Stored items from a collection
+++

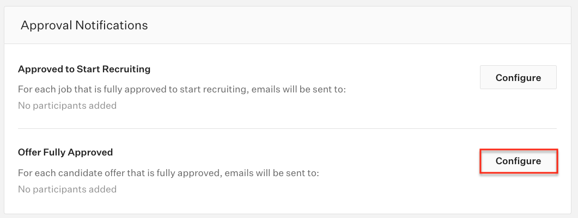Select the Approved to Start Recruiting heading
Image resolution: width=578 pixels, height=218 pixels.
click(84, 69)
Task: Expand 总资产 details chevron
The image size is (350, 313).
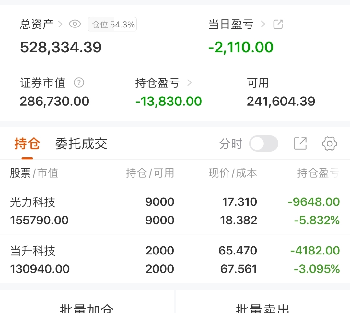Action: (x=60, y=24)
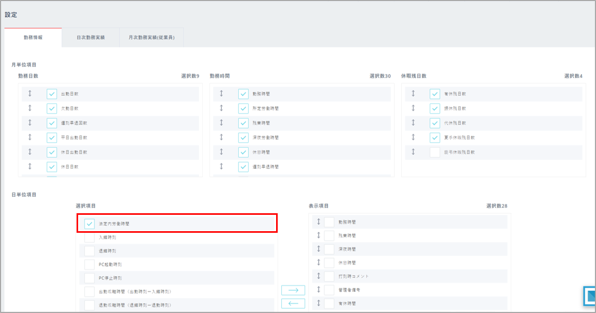The width and height of the screenshot is (596, 313).
Task: Click the sort handle next to 平日出勤日数
Action: pyautogui.click(x=30, y=138)
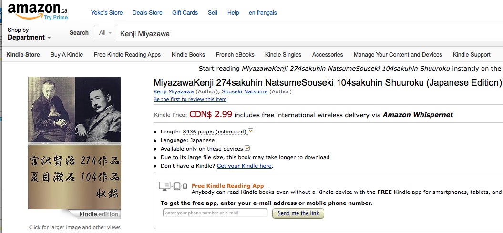Open the French eBooks tab
This screenshot has width=503, height=233.
(235, 55)
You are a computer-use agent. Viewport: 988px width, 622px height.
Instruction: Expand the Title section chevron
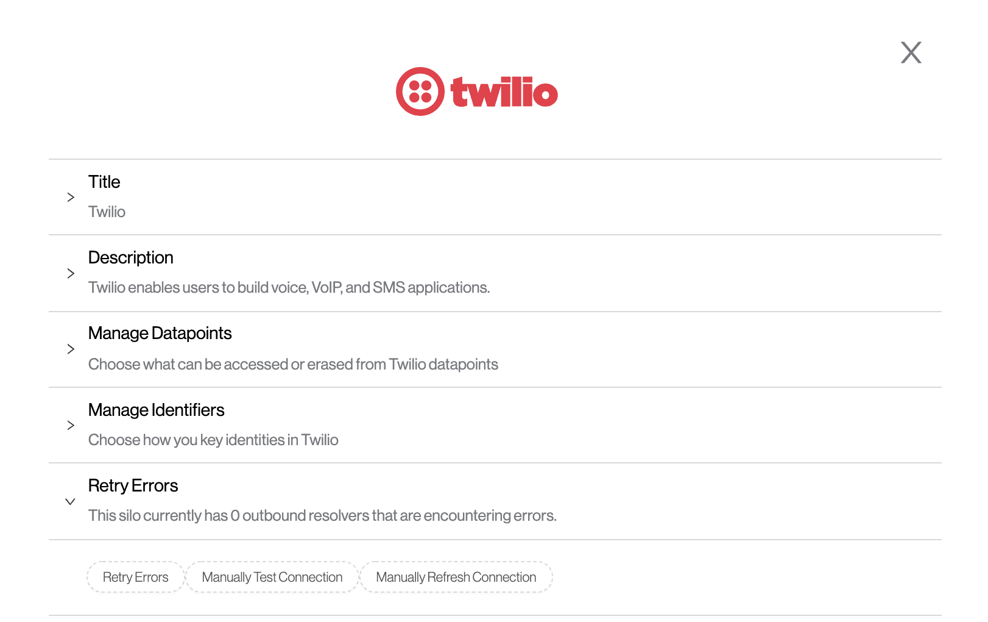71,198
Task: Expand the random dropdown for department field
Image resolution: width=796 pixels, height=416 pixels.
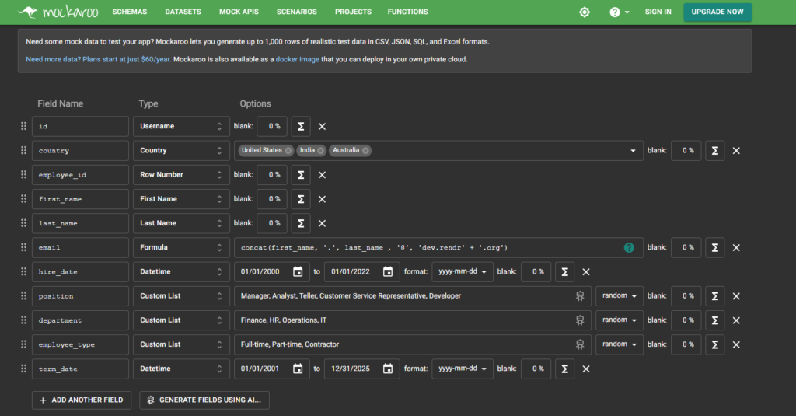Action: click(620, 320)
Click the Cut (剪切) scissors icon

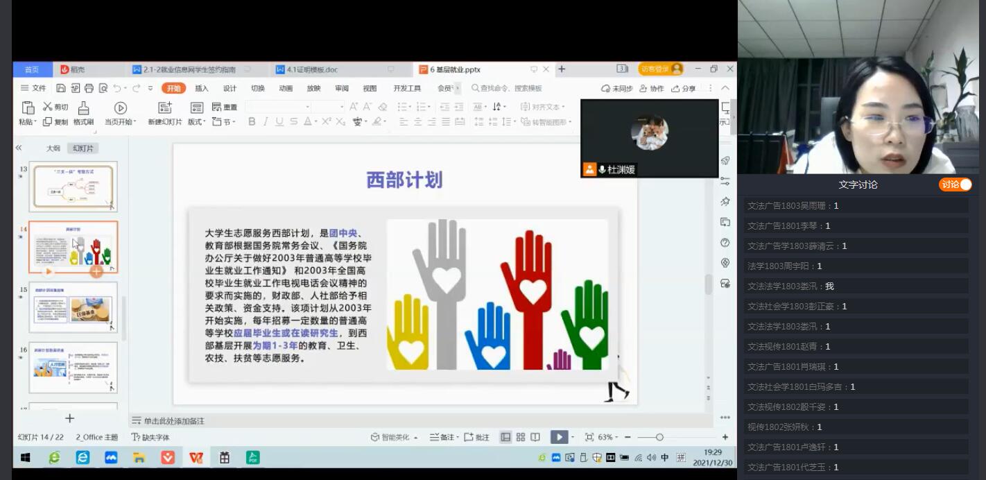(47, 107)
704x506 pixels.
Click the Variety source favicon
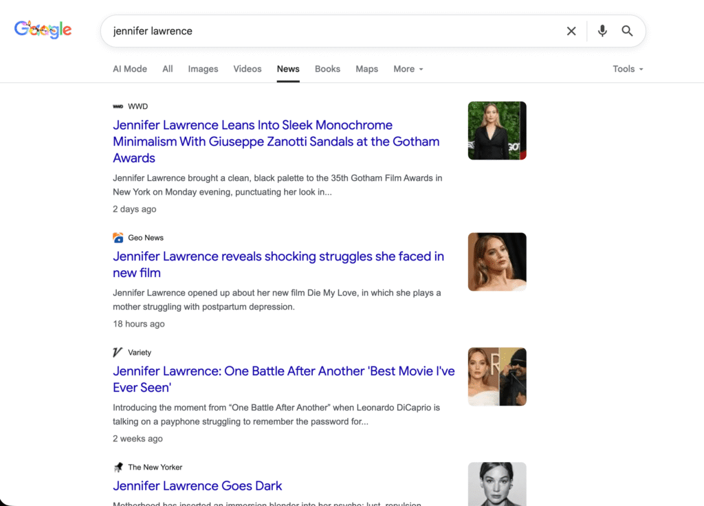(x=118, y=353)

+++

Please transcribe exactly the lines from the one containing "Task: Expand 总资产 details chevron" through the final line of the data, including both, and nothing else. Pictures are to be left out.

Task: Expand 总资产 details chevron
The image size is (350, 313).
Action: (x=60, y=24)
The width and height of the screenshot is (596, 313).
Task: Click the sort handle next to 平日出勤日数
Action: pyautogui.click(x=30, y=138)
Open the French eBooks tab
This screenshot has width=503, height=233.
(235, 55)
You are a computer-use agent. Viewport: 988px width, 622px height.
Instruction: Expand the Title section chevron
71,198
Task: Expand the random dropdown for department field
Image resolution: width=796 pixels, height=416 pixels.
Action: click(620, 320)
Click the Cut (剪切) scissors icon

(47, 107)
704x506 pixels.
Click the Variety source favicon
(x=118, y=353)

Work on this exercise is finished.